> STATED TASK:
Can you give everything from the start of the entries down to the line containing "Looking at the screenshot, I should (x=265, y=50)." again, swapping "swatch" for "chip" and leaving the rest unchanged?

> RECORDS SUPPLIED:
# # #
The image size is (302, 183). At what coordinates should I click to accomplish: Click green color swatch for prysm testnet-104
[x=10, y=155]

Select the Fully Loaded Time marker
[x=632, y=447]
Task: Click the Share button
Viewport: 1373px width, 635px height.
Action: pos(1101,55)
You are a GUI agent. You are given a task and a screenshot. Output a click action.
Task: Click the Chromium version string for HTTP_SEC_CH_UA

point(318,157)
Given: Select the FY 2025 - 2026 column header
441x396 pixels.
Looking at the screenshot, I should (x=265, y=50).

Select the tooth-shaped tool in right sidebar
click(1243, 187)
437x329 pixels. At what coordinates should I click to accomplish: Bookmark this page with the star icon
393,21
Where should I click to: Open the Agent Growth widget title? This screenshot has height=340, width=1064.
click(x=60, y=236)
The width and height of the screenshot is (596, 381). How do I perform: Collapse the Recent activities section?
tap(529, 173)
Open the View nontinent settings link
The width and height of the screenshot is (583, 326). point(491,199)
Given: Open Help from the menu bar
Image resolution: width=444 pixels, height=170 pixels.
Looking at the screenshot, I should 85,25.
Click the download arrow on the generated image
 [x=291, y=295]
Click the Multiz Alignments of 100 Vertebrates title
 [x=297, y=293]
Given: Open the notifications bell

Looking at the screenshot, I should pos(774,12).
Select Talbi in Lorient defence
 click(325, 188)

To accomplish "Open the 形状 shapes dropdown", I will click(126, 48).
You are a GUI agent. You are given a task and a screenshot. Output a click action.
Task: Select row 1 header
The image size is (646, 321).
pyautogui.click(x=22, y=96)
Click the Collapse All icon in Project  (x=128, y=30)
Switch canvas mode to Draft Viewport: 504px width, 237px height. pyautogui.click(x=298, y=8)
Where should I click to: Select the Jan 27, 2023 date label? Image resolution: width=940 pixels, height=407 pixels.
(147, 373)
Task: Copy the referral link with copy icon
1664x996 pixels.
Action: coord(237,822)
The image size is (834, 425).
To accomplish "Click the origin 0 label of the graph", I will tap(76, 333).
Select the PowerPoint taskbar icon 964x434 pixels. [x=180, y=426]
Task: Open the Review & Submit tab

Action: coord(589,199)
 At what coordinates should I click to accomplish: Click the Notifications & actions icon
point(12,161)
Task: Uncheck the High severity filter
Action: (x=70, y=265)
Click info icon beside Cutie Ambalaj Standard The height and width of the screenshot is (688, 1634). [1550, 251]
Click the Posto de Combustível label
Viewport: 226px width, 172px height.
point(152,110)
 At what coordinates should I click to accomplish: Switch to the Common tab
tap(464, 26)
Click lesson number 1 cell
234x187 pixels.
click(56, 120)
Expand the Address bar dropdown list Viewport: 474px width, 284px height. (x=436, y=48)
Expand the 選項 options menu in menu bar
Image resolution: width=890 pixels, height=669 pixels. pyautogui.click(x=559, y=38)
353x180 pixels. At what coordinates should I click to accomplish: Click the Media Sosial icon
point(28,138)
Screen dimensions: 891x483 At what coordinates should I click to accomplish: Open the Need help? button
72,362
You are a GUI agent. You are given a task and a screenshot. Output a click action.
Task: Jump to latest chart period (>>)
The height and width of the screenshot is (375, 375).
# # #
> THE ANSWER:
The image size is (302, 183). At what coordinates should I click to accomplish: Click green color chip for prysm testnet-104
[x=10, y=155]

Select the Fully Loaded Time marker
[x=632, y=447]
Task: Click the Share button
Viewport: 1373px width, 635px height.
Action: pos(1101,55)
You are a GUI agent. You are given a task and a screenshot. Output a click action.
Task: Click the Chromium version string for HTTP_SEC_CH_UA

point(318,157)
Given: Select the FY 2025 - 2026 column header
441x396 pixels.
Looking at the screenshot, I should (x=265, y=50).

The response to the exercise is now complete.